Duplicate management styles¶
Egeria has two styles of duplicate management that can be actioned automatically or by a steward. They are peer linking and consolidation. The open metadata types used in both styles are defined in model 0465 Duplicate Management.
When duplicate entities are first detected by a governance action, they are linked together by the PeerDuplicateLink relationship. This relationship includes properties that indicate how confident the detecting process is that the entities are duplicates. No change occurs in the retrieval of these instances at this point.
If a steward or automated process confirms the duplicates are correctly identified, KnownDuplicate classifications added to the entities tell the metadata retrieval functions to automatically combine the content of the duplicates when any of them is requested. This is peer linking.
Consolidation is the process where the combined results of the duplicates is pre-calculated, stored as an entity and linked to the duplicate entities using the ConsolidatedDuplicateLink relationship. The assessment of confidence of the deduplication is stored in the ConsolidatedDuplicate classification on the instance that contains the combined results.
Metadata retrieval of duplicates¶
When an Egeria retrieval operation is requested by an Open Metadata Access Service (OMAS), it monitors for the
KnownDuplicate classification on the entities it is retrieving. When found, and the retrieval request is not part of duplication management, deduplication occurs.

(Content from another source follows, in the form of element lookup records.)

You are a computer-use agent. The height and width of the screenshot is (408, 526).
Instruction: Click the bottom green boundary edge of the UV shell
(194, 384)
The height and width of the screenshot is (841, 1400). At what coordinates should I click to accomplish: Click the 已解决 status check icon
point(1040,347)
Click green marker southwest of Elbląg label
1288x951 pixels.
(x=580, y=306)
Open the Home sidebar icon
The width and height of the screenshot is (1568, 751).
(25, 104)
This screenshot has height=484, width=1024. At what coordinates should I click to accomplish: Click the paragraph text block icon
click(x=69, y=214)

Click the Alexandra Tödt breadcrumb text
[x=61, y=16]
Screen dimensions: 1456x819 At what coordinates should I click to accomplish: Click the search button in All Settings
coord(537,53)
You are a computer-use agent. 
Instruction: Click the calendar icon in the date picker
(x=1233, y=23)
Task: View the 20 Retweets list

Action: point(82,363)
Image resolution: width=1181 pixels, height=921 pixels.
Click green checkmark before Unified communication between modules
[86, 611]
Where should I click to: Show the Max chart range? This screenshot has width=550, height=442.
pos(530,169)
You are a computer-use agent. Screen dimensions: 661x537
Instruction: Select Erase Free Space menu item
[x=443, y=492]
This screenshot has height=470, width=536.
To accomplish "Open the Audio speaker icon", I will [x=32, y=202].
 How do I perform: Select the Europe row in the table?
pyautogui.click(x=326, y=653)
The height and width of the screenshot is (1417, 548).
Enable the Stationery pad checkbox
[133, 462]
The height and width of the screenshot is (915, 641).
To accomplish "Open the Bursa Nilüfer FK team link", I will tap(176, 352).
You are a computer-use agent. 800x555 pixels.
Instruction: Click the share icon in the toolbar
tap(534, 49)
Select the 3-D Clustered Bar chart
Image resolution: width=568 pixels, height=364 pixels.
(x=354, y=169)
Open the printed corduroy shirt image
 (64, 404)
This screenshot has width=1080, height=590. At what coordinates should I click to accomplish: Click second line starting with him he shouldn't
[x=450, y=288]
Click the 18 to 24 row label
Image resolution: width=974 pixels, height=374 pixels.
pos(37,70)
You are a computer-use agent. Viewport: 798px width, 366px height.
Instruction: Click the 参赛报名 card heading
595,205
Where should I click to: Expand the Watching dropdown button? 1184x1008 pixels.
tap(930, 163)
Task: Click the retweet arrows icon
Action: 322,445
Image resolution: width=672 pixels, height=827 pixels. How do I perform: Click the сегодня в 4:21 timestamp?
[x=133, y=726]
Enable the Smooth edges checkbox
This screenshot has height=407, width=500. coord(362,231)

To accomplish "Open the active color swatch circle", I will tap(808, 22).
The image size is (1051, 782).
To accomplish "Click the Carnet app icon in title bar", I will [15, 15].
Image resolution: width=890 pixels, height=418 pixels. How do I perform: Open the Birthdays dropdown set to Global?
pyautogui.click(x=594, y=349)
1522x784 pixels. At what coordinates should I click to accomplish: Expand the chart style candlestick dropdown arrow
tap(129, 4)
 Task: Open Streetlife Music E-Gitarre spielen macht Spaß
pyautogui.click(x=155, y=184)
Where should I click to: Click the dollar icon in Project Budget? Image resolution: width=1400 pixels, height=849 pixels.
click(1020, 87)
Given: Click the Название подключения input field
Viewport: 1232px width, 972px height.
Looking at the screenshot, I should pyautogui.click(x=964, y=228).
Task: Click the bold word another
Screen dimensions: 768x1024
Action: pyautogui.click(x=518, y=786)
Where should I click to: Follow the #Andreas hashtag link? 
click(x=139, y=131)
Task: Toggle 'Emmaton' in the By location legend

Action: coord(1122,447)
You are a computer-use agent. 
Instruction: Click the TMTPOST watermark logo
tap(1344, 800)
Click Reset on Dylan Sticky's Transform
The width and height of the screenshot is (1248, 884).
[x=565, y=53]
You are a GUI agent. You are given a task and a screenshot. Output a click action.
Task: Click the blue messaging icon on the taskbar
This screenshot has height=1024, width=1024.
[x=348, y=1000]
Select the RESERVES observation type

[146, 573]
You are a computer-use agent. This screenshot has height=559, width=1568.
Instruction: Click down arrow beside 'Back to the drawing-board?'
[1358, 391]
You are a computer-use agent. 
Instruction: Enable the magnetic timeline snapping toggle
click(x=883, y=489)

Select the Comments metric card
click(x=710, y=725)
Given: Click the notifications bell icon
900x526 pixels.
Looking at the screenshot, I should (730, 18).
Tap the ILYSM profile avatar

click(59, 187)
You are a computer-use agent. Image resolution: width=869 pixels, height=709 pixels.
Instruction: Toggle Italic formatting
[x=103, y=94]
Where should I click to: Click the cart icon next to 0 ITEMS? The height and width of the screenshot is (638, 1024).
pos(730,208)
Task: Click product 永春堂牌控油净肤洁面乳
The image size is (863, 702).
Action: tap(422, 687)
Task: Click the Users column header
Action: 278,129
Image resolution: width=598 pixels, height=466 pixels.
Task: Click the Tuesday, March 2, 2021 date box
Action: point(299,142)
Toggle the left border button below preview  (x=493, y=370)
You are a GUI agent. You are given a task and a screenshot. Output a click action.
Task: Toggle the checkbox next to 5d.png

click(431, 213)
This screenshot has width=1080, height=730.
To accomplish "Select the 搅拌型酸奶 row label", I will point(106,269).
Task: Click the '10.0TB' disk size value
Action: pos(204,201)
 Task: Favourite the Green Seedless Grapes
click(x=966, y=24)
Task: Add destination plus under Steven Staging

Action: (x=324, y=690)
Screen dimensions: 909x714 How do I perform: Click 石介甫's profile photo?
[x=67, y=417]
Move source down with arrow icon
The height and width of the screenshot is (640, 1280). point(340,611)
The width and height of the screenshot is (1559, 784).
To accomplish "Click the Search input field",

During deduplication, the retrieval process first looks for the
ConsolidatedDuplicateLink relationship. If that is found, the consolidated instance is returned instead. If not, the instances linked via
PeerDuplicateLink relationships are combined. The combination process requires choices to be made on which values to use. These choices are called the survivorship rules.
The survivorship rules operate on the following principles:
- Newer metadata is more accurate.
- The cardinality of relationships must be respected.
- If multiple peer entities point to the same target entity with the same type of uni-link relationship then the target entity is processed only once.
Figure 7 shows two glossary terms linked as peer duplicates. When an entity is queried by GUID, properties from the requested entity are returned with a combination of classifications. Conflicts in classifications are recorded on the audit log. The latest values are used.
When the relationships of an identified duplicate are queried, the combination of relationships from all duplicate entities is returned unless only one instance of a relationship is allowed in which case the latest values are used.
Figure 7: Peer duplicates with distinct relationships
Figure 8 shows that both glossary terms link to the same schema attribute using the SemanticAssignment relationship. Although this relationship has a cardinality of many-to-many, it is uni-link so only the newest relationship is processed.
Figure 8: Peer duplicates pointing to the same entity via the same type of uni-link relationship
Figure 9 shows a consolidated duplicate linked to the glossary terms. If any of these three entities are requested the consolidated duplicate is returned.
Figure 9: Peer duplicates linked to a consolidated duplicate
Note: survivorship rules only operate on instances with appropriate effectivity dates.